THE DATA
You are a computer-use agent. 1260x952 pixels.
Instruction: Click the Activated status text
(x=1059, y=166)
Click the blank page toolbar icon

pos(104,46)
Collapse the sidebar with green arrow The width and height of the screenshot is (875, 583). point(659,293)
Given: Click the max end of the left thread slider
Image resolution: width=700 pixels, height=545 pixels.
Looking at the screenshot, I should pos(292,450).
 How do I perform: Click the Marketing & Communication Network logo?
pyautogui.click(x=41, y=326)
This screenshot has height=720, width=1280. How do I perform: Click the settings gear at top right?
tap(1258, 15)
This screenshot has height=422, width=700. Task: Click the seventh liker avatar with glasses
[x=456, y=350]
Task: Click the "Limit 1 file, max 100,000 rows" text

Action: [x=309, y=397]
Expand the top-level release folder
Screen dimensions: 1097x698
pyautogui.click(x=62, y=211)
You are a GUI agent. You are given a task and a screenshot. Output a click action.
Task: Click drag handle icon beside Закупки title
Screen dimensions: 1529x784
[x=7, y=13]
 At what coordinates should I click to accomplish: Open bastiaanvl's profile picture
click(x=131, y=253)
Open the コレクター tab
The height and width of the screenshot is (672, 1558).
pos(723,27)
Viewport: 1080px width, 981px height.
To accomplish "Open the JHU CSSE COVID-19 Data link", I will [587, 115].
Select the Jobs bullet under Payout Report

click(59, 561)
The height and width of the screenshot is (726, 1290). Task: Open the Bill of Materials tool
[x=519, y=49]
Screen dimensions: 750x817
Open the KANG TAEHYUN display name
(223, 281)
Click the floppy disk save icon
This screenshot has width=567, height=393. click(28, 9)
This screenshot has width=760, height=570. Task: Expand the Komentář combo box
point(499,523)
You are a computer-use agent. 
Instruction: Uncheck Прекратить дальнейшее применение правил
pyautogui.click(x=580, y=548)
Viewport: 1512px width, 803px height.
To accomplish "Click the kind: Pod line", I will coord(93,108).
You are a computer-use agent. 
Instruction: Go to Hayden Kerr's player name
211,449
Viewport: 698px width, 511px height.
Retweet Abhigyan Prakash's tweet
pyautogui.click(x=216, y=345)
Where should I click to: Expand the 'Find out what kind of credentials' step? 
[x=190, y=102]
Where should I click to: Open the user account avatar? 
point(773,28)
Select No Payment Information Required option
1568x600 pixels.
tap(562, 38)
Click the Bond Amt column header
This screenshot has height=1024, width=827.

TASK PROMPT
Your task is to retype the complete material exactly as it was given.

ANSWER FOR THE TASK
You are a computer-use agent. 1260x952 pixels.
Instruction: Click the Activated status text
(x=1059, y=166)
Click the blank page toolbar icon

pos(104,46)
Collapse the sidebar with green arrow The width and height of the screenshot is (875, 583). point(659,293)
Given: Click the max end of the left thread slider
Image resolution: width=700 pixels, height=545 pixels.
Looking at the screenshot, I should pos(292,450).
 How do I perform: Click the Marketing & Communication Network logo?
pyautogui.click(x=41, y=326)
This screenshot has height=720, width=1280. How do I perform: Click the settings gear at top right?
tap(1258, 15)
This screenshot has height=422, width=700. Task: Click the seventh liker avatar with glasses
[x=456, y=350]
Task: Click the "Limit 1 file, max 100,000 rows" text

Action: [x=309, y=397]
Expand the top-level release folder
Screen dimensions: 1097x698
pyautogui.click(x=62, y=211)
You are a GUI agent. You are given a task and a screenshot. Output a click action.
Task: Click drag handle icon beside Закупки title
Screen dimensions: 1529x784
[x=7, y=13]
 At what coordinates should I click to accomplish: Open bastiaanvl's profile picture
click(x=131, y=253)
Open the コレクター tab
The height and width of the screenshot is (672, 1558).
pos(723,27)
Viewport: 1080px width, 981px height.
To accomplish "Open the JHU CSSE COVID-19 Data link", I will [587, 115].
Select the Jobs bullet under Payout Report

click(59, 561)
The height and width of the screenshot is (726, 1290). Task: Open the Bill of Materials tool
[x=519, y=49]
Screen dimensions: 750x817
Open the KANG TAEHYUN display name
(223, 281)
Click the floppy disk save icon
This screenshot has width=567, height=393. click(28, 9)
This screenshot has width=760, height=570. Task: Expand the Komentář combo box
point(499,523)
You are a computer-use agent. 
Instruction: Uncheck Прекратить дальнейшее применение правил
pyautogui.click(x=580, y=548)
Viewport: 1512px width, 803px height.
To accomplish "Click the kind: Pod line", I will coord(93,108).
You are a computer-use agent. 
Instruction: Go to Hayden Kerr's player name
211,449
Viewport: 698px width, 511px height.
Retweet Abhigyan Prakash's tweet
pyautogui.click(x=216, y=345)
Where should I click to: Expand the 'Find out what kind of credentials' step? 
[x=190, y=102]
Where should I click to: Open the user account avatar? 
point(773,28)
Select No Payment Information Required option
1568x600 pixels.
tap(562, 38)
Click the Bond Amt column header
This screenshot has height=1024, width=827.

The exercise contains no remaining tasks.